It is in Debian backports. I tried it a while back but the web interface felt a lot like cockpit and the command line didn't seem to have any advantages over virsh.
I've not used virsh, but have used cockpit on baremetal, didn't find it to bad.
Upto now, I've mainly concentrated on docker, which I do like, for it's ease of use. I see incus is starting to allow some docker things going forward.
I've also seen Truenas is going to use Incus (doesn't mean I think what Truenas does, then so should OMV) for me OMV is a lot better than Truenas, as I don't use ZFS, and a lot cleaner looking, it also works with my little JBOD system.
For me being a homelab person, I like to try new stuff out and thought if someone else has given Incus a go, then I could save myself some work, if it didn't work or needed a work around for it to function correctly.
While I am curious why the kvm plugin is hard to "read" or exactly what makes lxconsole easier to read, lxconsole isn't confined to the constraints of the OMV web interface. lxconsole seems to have advantages when using a cluster. Otherwise, I just see a lot of unneeded info if you are using a single node.

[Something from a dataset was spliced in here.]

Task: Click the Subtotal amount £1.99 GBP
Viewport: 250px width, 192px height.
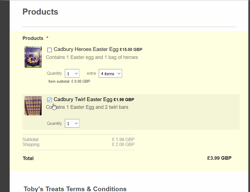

It's a me thing regarding the use of the plugin, I've not done loads of vm or lxc. The last lxc I did, I wanted to increase disk space, couldn't see how to do it, where I know you can from incus.
Regarding lxconsole, it just looked to me, easier to navigate, plus of course there seems to be more tutorials for Incus and lxconsole than OMV, but I can generally get my round OMV.
Canonical doesn't control lxc. They control lxd. Since the plugin isn't using lxd at all, I don't see how Ubuntu control is a problem.
My bad, I was under the impression lxc was a newer or subset of lxd.
The kvm plugin works with virsh, the plugin itself, cockpit, virt-manger, or any other tool that supports libvirt.
Perhaps I'll spend some time looking at the above as well. Always nice to see whats out there.
Why? I bounce from omv kmv plugin to virsh to virt-manger to VMware to proxmox all day long and don't have issues with any of them. I try to make the plugin easy to use from my experience with those systems. I'm curious where I went wrong or somehow came up a system that is unusable enough to make people use a completely new system.
Like I said earlier, I'm a simple homelab person, who see's something and thinks I'll learn that, and give it a go, sometimes it clicks straight away, others not. If there is more than one way of doing something, then to me thats good.
The plugin is excellent, the same as the docker plugin is as well, but I also like Dockge for docker as well, and would of liked to jump between the 2, but I can't, so I've stuck with your compose plugin because it does all I want and more, but if the plugin used 'compose.yml' for the compose file, I could use either, but I'm grateful that OMV has some brilliant tools and maintainers.
I haven't written any code since I ran a BBS, so I get it, when someone couldn't always see the software as I saw it, especially as I used to hate writing documentation. Which is why I like forums and try and help where I can.
Obviously, it doesn't look as though anyone is interested in Incus, so I'll spin up some OMV vms and see how it goes.